By adding the logical flag "initialize" the initialization method of the fmu may be skipped in order to keep the state of the instantiated fmu. The fmu is initialized once and simulations may then be performed step by step.

The neccessary changes in code are minimal and the usage of the fmu as a state machine is revealed in simple and natural way. I guess, this idea follows the spirit of the project by providing efficient access to fmu in a minimal way.

t-sommer commented 3 years ago

To get a state machine from the fmu as needed for using it in an openai/gym context, the last result values had to be stored in a python class. This stored state has then to be be put as start_values in the next simulation.

This approach does not work in general as the FMU might not expose all internal states as variables. You have to use the fmi2{Get/Set}FMUstate() API instead.

t-sommer commented 3 years ago

So, is your goal to implement gym.Env with an FMU instance inside?

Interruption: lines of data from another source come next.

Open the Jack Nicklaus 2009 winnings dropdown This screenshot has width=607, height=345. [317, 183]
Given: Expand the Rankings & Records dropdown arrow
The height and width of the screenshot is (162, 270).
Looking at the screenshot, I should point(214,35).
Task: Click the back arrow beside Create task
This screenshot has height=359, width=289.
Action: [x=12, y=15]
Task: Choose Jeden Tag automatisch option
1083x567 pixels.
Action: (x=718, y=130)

philippGraf commented 3 years ago

Concerning the states: When we build up fmu's, we define what variables of the modell determine an observation before hand. These are then variables with causality: output. So I think from the point of view of this workflow, all neccessary states/ observations are accessible. But you are right, there should be some kind of documentation for the user somewhere, how to prepare fmu's for proper use with gym. Nevertheless, i do not see this documentation as a direct issue of the simulate_fmu function.

philippGraf commented 3 years ago

And you are correct, that is exactly the goal: Pretrain AI-Models (Reinforcement-Learning) on fmu-twins of physical/technical systems with an openai/gym-interface and then release them into the world. In this manner we may separate the implementation of the physical (modelica) from the implementation of the ai-learning. This improves the development of such ai-applications.

t-sommer commented 3 years ago

I've tried to run the GoLeftEnv example from https://stable-baselines.readthedocs.io/en/master/guide/custom_env.html in a local Conda environment but didn't succeed due to dependency conflicts. Gym (or one of its dependencies) seems to rely on some very old versions of libraries.

philippGraf commented 3 years ago

try to pip install the package from the conda terminal ..... : https://github.com/openai/gym/issues/809 But I do not have any conda experience ...

philippGraf commented 3 years ago

by the way have you had a look at: https://github.com/ConsolinnoEnergy/FMPy/blob/master/fmpy/examples/efficient_loops_with_state.py ? No gym needed here. I also used it as a test (just like you did) and i guess it serves good for illustration of the new mechanics of the function. The gym specific impemetations are now in the gym-branch: https://github.com/ConsolinnoEnergy/FMPy/tree/gym-branch/ In https://github.com/ConsolinnoEnergy/FMPy/tree/gym-branch/fmpy/examples you'll find the non trivial example and the interface is in https://github.com/ConsolinnoEnergy/FMPy/blob/gym-branch/fmpy/gym_interface.py

t-sommer commented 3 years ago

by the way have you had a look at: https://github.com/ConsolinnoEnergy/FMPy/blob/master/fmpy/examples/efficient_loops_with_state.py

I'm a bit confused. Your code does not use the serialization (get/set FMUstate) API. See https://github.com/CATIA-Systems/FMPy/blob/master/tests/test_serialize_fmu_state.py for an example.

philippGraf commented 3 years ago

ok, now it's getting interesting... no it does not, as the modified simulate_fmu function does not reset (no initialize is called) the state of the fmu in the beginning, when initialize = False. In this way the fmu keeps the state itself. The skipping of the initialize method gives the performance boost, as the simulation (do_step) simply continues.

t-sommer commented 3 years ago

Again: the only way to restore the state of an FMU is to use the serialization API. Other methods might work "accidently" but I would not recommend it.

t-sommer commented 3 years ago

Please open a new issue on your project to continue the discussion.